[Begin INPUT RECORDS]
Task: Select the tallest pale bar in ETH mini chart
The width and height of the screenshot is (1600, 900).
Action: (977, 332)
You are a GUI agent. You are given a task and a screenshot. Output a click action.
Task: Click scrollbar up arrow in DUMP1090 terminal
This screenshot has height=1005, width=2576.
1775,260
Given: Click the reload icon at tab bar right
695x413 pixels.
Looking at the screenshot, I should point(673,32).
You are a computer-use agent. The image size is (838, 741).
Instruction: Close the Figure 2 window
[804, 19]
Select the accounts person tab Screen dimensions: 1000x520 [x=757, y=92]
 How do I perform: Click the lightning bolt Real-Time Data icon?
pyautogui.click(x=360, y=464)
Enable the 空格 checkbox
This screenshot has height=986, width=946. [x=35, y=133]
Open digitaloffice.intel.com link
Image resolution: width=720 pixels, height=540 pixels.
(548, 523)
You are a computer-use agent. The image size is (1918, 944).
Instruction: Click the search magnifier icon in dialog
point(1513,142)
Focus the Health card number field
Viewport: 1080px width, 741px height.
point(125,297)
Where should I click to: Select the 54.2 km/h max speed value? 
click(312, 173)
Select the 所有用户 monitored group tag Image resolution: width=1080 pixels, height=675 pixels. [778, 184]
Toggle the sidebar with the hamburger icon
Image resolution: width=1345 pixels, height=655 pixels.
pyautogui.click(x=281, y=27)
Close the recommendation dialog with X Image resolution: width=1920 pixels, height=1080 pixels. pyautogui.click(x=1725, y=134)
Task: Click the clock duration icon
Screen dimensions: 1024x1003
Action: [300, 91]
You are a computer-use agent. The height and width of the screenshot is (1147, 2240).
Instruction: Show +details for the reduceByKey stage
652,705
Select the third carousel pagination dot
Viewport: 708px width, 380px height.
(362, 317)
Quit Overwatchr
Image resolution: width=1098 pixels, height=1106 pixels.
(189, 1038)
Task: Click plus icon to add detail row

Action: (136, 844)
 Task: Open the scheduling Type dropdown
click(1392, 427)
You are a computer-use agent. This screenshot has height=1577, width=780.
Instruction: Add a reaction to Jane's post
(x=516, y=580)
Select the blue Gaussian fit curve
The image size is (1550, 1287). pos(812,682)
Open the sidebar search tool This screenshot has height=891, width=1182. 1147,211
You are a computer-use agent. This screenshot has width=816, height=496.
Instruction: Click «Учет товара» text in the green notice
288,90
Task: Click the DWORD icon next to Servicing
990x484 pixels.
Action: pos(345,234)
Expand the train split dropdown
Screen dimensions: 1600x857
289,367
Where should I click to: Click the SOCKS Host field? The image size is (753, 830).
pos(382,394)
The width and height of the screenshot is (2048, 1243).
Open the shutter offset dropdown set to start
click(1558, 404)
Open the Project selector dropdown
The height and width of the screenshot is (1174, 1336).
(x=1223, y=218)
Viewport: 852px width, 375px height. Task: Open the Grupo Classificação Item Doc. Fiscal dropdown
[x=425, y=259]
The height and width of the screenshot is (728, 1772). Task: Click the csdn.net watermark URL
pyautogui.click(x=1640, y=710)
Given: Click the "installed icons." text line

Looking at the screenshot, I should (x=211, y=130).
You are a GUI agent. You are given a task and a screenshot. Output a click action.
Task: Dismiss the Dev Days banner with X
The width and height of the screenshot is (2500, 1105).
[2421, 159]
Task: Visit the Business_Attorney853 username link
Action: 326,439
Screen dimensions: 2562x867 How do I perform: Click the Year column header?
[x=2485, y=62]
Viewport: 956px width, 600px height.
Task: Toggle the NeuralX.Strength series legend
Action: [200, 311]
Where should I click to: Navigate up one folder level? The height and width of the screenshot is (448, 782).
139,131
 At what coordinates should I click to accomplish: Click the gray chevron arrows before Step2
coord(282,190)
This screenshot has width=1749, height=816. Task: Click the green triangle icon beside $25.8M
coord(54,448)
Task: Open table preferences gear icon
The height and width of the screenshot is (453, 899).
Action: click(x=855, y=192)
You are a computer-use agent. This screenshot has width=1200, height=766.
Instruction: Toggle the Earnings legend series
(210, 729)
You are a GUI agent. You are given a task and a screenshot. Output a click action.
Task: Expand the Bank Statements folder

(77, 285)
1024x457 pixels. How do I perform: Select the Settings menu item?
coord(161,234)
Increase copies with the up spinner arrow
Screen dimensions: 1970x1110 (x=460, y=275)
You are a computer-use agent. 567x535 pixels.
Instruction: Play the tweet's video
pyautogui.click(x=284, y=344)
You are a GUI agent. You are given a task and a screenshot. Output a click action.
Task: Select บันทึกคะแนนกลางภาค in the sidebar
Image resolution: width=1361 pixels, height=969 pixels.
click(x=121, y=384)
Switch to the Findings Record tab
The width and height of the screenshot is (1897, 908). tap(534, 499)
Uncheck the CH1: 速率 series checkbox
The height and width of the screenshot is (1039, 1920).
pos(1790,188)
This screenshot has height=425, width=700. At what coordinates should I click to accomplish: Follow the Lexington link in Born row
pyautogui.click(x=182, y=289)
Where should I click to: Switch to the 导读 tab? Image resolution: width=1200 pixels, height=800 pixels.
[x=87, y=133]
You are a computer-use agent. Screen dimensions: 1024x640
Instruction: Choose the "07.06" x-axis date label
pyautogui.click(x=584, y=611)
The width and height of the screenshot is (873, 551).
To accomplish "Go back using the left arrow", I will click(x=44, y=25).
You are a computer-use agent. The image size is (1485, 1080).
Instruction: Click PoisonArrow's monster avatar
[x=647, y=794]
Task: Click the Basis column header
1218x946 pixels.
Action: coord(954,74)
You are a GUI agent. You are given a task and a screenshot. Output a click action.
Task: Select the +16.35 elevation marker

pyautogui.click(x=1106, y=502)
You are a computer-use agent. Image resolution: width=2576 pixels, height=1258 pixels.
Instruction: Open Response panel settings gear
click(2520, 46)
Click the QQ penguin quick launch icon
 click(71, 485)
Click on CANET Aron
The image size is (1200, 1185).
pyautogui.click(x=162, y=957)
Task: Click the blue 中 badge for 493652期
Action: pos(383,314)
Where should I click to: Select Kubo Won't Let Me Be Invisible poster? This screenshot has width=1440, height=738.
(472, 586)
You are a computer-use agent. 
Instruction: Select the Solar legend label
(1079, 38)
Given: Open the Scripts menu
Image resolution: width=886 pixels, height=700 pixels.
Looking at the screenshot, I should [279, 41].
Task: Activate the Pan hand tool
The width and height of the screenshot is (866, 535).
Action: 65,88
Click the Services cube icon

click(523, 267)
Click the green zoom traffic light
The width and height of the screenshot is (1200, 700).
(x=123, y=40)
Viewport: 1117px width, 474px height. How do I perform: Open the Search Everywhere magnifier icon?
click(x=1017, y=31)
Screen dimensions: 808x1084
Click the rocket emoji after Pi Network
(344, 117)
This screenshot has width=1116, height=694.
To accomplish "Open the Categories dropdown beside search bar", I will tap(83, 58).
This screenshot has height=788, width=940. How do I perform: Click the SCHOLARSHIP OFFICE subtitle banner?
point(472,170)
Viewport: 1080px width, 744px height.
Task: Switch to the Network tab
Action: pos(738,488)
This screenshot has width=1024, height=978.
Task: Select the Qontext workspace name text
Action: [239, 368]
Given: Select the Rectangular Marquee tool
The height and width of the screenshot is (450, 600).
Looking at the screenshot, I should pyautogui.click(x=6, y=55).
[End INPUT RECORDS]
Copy these lines word for word, covering all the rows.

Task: Select the tallest pale bar in ETH mini chart
The width and height of the screenshot is (1600, 900).
Action: (977, 332)
You are a GUI agent. You are given a task and a screenshot. Output a click action.
Task: Click scrollbar up arrow in DUMP1090 terminal
This screenshot has height=1005, width=2576.
1775,260
Given: Click the reload icon at tab bar right
695x413 pixels.
Looking at the screenshot, I should point(673,32).
You are a computer-use agent. The image size is (838, 741).
Instruction: Close the Figure 2 window
[804, 19]
Select the accounts person tab Screen dimensions: 1000x520 [x=757, y=92]
 How do I perform: Click the lightning bolt Real-Time Data icon?
pyautogui.click(x=360, y=464)
Enable the 空格 checkbox
This screenshot has height=986, width=946. [x=35, y=133]
Open digitaloffice.intel.com link
Image resolution: width=720 pixels, height=540 pixels.
(548, 523)
You are a computer-use agent. The image size is (1918, 944).
Instruction: Click the search magnifier icon in dialog
point(1513,142)
Focus the Health card number field
Viewport: 1080px width, 741px height.
point(125,297)
Where should I click to: Select the 54.2 km/h max speed value? 
click(312, 173)
Select the 所有用户 monitored group tag Image resolution: width=1080 pixels, height=675 pixels. [778, 184]
Toggle the sidebar with the hamburger icon
Image resolution: width=1345 pixels, height=655 pixels.
pyautogui.click(x=281, y=27)
Close the recommendation dialog with X Image resolution: width=1920 pixels, height=1080 pixels. pyautogui.click(x=1725, y=134)
Task: Click the clock duration icon
Screen dimensions: 1024x1003
Action: [300, 91]
You are a computer-use agent. The height and width of the screenshot is (1147, 2240).
Instruction: Show +details for the reduceByKey stage
652,705
Select the third carousel pagination dot
Viewport: 708px width, 380px height.
(362, 317)
Quit Overwatchr
Image resolution: width=1098 pixels, height=1106 pixels.
(189, 1038)
Task: Click plus icon to add detail row

Action: (136, 844)
 Task: Open the scheduling Type dropdown
click(1392, 427)
You are a computer-use agent. This screenshot has height=1577, width=780.
Instruction: Add a reaction to Jane's post
(x=516, y=580)
Select the blue Gaussian fit curve
The image size is (1550, 1287). pos(812,682)
Open the sidebar search tool This screenshot has height=891, width=1182. 1147,211
You are a computer-use agent. This screenshot has width=816, height=496.
Instruction: Click «Учет товара» text in the green notice
288,90
Task: Click the DWORD icon next to Servicing
990x484 pixels.
Action: pos(345,234)
Expand the train split dropdown
Screen dimensions: 1600x857
289,367
Where should I click to: Click the SOCKS Host field? The image size is (753, 830).
pos(382,394)
The width and height of the screenshot is (2048, 1243).
Open the shutter offset dropdown set to start
click(1558, 404)
Open the Project selector dropdown
The height and width of the screenshot is (1174, 1336).
(x=1223, y=218)
Viewport: 852px width, 375px height. Task: Open the Grupo Classificação Item Doc. Fiscal dropdown
[x=425, y=259]
The height and width of the screenshot is (728, 1772). Task: Click the csdn.net watermark URL
pyautogui.click(x=1640, y=710)
Given: Click the "installed icons." text line

Looking at the screenshot, I should (x=211, y=130).
You are a GUI agent. You are given a task and a screenshot. Output a click action.
Task: Dismiss the Dev Days banner with X
The width and height of the screenshot is (2500, 1105).
[2421, 159]
Task: Visit the Business_Attorney853 username link
Action: 326,439
Screen dimensions: 2562x867 How do I perform: Click the Year column header?
[x=2485, y=62]
Viewport: 956px width, 600px height.
Task: Toggle the NeuralX.Strength series legend
Action: [200, 311]
Where should I click to: Navigate up one folder level? The height and width of the screenshot is (448, 782).
139,131
 At what coordinates should I click to accomplish: Click the gray chevron arrows before Step2
coord(282,190)
This screenshot has width=1749, height=816. Task: Click the green triangle icon beside $25.8M
coord(54,448)
Task: Open table preferences gear icon
The height and width of the screenshot is (453, 899).
Action: click(x=855, y=192)
You are a computer-use agent. This screenshot has width=1200, height=766.
Instruction: Toggle the Earnings legend series
(210, 729)
You are a GUI agent. You are given a task and a screenshot. Output a click action.
Task: Expand the Bank Statements folder

(77, 285)
1024x457 pixels. How do I perform: Select the Settings menu item?
coord(161,234)
Increase copies with the up spinner arrow
Screen dimensions: 1970x1110 (x=460, y=275)
You are a computer-use agent. 567x535 pixels.
Instruction: Play the tweet's video
pyautogui.click(x=284, y=344)
You are a GUI agent. You are given a task and a screenshot. Output a click action.
Task: Select บันทึกคะแนนกลางภาค in the sidebar
Image resolution: width=1361 pixels, height=969 pixels.
click(x=121, y=384)
Switch to the Findings Record tab
The width and height of the screenshot is (1897, 908). tap(534, 499)
Uncheck the CH1: 速率 series checkbox
The height and width of the screenshot is (1039, 1920).
pos(1790,188)
This screenshot has height=425, width=700. At what coordinates should I click to accomplish: Follow the Lexington link in Born row
pyautogui.click(x=182, y=289)
Where should I click to: Switch to the 导读 tab? Image resolution: width=1200 pixels, height=800 pixels.
[x=87, y=133]
You are a computer-use agent. Screen dimensions: 1024x640
Instruction: Choose the "07.06" x-axis date label
pyautogui.click(x=584, y=611)
The width and height of the screenshot is (873, 551).
To accomplish "Go back using the left arrow", I will click(x=44, y=25).
You are a computer-use agent. The image size is (1485, 1080).
Instruction: Click PoisonArrow's monster avatar
[x=647, y=794]
Task: Click the Basis column header
1218x946 pixels.
Action: coord(954,74)
You are a GUI agent. You are given a task and a screenshot. Output a click action.
Task: Select the +16.35 elevation marker

pyautogui.click(x=1106, y=502)
You are a computer-use agent. Image resolution: width=2576 pixels, height=1258 pixels.
Instruction: Open Response panel settings gear
click(2520, 46)
Click the QQ penguin quick launch icon
 click(71, 485)
Click on CANET Aron
The image size is (1200, 1185).
pyautogui.click(x=162, y=957)
Task: Click the blue 中 badge for 493652期
Action: pos(383,314)
Where should I click to: Select Kubo Won't Let Me Be Invisible poster? This screenshot has width=1440, height=738.
(472, 586)
You are a computer-use agent. 
Instruction: Select the Solar legend label
(1079, 38)
Given: Open the Scripts menu
Image resolution: width=886 pixels, height=700 pixels.
Looking at the screenshot, I should [279, 41].
Task: Activate the Pan hand tool
The width and height of the screenshot is (866, 535).
Action: 65,88
Click the Services cube icon

click(523, 267)
Click the green zoom traffic light
The width and height of the screenshot is (1200, 700).
(x=123, y=40)
Viewport: 1117px width, 474px height. How do I perform: Open the Search Everywhere magnifier icon?
click(x=1017, y=31)
Screen dimensions: 808x1084
Click the rocket emoji after Pi Network
(344, 117)
This screenshot has width=1116, height=694.
To accomplish "Open the Categories dropdown beside search bar", I will tap(83, 58).
This screenshot has height=788, width=940. How do I perform: Click the SCHOLARSHIP OFFICE subtitle banner?
point(472,170)
Viewport: 1080px width, 744px height.
Task: Switch to the Network tab
Action: pos(738,488)
This screenshot has width=1024, height=978.
Task: Select the Qontext workspace name text
Action: [239, 368]
Given: Select the Rectangular Marquee tool
The height and width of the screenshot is (450, 600).
Looking at the screenshot, I should pyautogui.click(x=6, y=55).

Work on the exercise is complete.